Which, one assumes, she didn't tell her parents. When David had announced, in Melody Maker, that he was gay they were at first concerned but then took solace in the fact that he would at least not be interested in their daughter. Hmmm. For her part, Suzi would start to go out with a member of Stan Webb's Chicken Shack before marrying Bowie's guitarist and arranger Mick Ronson whose surname she still goes by. Mick Ronson died in 1993, aged just 46.
Ziggy Stardust and the Spiders From Mars, of course, became huge and launched David Bowie's career (bizarrely, in retrospect, he'd been written off as a one hit wonder after being unable to follow up Space Oddity). So when David killed Ziggy off on stage at Hammersmith Odeon in July 1973 it came as a huge surprise. Not only to the fans and to the music press but also to at least two members of the band. Mick Ronson, very much David's sideman (and a man who was worried about the reaction of his own parents to David pretending to fellate his guitar on stage), knew the plan but even he was, he felt at the time, sold down the river by the decision.
Though he did go on to tour with Bob Dylan (whom he thought sounded like Yogi Bear) and Van Morrison, co-produce Lou Reed's Transformer, and get involved with Mott The Hoople. A band whose music Suzi liked but a band she clearly considered to be a bunch of boring breadheads who instead of partying like you're supposed to when you come off stage used to sit around arguing about money.
Mick Ronson did team up with Bowie again not long before his death (like Bowie, of liver cancer) for I Feel Free on the Black Tie White Noise album but, other than that, it seems Suzi Fossey/Ronson and David Bowie went their separate ways for the rest of their lives.
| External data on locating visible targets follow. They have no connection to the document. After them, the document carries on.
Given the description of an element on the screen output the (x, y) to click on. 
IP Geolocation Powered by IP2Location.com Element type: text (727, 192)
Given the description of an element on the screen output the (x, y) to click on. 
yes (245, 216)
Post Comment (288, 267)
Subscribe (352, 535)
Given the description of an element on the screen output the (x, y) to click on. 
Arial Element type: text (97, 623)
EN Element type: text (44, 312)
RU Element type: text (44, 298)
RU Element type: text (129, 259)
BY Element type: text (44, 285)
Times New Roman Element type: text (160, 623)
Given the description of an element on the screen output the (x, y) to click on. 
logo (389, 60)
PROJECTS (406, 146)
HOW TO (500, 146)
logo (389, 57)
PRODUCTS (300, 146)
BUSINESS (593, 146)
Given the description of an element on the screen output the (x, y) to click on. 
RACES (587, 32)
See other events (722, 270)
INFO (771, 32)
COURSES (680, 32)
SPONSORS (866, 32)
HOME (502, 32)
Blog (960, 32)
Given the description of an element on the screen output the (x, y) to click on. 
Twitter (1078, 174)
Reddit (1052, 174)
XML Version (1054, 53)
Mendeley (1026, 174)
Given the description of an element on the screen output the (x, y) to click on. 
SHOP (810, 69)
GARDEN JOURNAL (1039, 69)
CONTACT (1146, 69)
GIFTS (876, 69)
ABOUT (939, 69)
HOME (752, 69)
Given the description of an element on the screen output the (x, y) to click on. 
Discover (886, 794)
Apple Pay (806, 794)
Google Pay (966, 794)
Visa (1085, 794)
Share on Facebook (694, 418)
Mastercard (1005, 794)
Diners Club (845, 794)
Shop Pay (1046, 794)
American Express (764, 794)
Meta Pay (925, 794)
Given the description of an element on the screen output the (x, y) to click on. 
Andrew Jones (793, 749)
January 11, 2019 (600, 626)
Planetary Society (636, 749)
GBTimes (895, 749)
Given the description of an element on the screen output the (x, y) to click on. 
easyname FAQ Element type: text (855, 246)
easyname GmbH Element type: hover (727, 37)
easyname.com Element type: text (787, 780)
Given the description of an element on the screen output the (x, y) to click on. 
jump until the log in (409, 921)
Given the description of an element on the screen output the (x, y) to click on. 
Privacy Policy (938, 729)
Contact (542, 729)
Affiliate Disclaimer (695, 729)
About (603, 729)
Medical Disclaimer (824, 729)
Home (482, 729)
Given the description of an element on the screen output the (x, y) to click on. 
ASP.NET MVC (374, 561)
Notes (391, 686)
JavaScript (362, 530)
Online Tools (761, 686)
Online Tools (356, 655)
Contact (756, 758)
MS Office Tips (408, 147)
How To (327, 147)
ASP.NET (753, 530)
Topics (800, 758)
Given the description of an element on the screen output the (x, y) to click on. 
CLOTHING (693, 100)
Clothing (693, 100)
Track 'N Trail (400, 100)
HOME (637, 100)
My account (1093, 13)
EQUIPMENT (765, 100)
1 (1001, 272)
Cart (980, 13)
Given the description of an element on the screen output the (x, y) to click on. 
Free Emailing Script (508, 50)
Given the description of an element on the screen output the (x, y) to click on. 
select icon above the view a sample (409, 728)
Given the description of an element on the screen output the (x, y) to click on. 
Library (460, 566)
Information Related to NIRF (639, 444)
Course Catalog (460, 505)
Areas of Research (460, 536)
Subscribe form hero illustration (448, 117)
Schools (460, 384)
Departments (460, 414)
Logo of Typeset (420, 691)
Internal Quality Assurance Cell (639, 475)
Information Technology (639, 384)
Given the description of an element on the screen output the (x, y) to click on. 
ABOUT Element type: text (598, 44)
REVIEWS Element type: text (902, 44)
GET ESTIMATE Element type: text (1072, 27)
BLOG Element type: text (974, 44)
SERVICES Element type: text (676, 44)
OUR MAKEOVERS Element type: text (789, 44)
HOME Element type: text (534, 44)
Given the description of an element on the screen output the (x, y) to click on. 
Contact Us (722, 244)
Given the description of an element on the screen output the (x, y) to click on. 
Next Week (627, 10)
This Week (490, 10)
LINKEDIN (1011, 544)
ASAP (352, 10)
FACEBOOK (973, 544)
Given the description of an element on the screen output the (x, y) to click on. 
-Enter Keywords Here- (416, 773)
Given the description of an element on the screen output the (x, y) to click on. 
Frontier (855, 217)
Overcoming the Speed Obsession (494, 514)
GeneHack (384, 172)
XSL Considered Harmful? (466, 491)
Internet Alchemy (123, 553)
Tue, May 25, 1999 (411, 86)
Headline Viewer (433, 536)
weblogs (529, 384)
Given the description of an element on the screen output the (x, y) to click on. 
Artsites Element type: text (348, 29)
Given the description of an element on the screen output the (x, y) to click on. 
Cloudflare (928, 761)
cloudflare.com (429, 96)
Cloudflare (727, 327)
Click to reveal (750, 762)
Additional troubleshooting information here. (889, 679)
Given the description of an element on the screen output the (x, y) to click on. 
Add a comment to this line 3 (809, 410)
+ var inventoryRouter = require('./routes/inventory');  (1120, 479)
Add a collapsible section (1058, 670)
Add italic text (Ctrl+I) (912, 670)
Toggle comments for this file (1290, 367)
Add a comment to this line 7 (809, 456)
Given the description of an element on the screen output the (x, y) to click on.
Despite this she still seems to have overwhelmingly positive memories of her husband Mick and of David Bowie himself and they came through in an animated, informative, and funny talk that also managed to take in Elvis Presley, Roxy Music, Mick Jagger, Joni Mitchell, Joan Baez, The Band, The Byrds, The Damned, Adam and the Ants, Glen Matlock, Mick Jones, Siouxsie Sioux, The Slits, David Gest's appearance on Celebrity Big Brother, luncheon vouchers, and a Marilyn Monroe musical that was so bad it was scrapped after just one performance. Would Suzi be writing books and talking to us about her life if she'd not run into Peggy Jones all those years ago? Probably not. But would David Bowie have been who he was without that hair? Probably. But that takes nothing away from a fun evening in great company looking back on a life well lived. My only regret was that I didn't ask her to cut my hair. Let all the children boogie.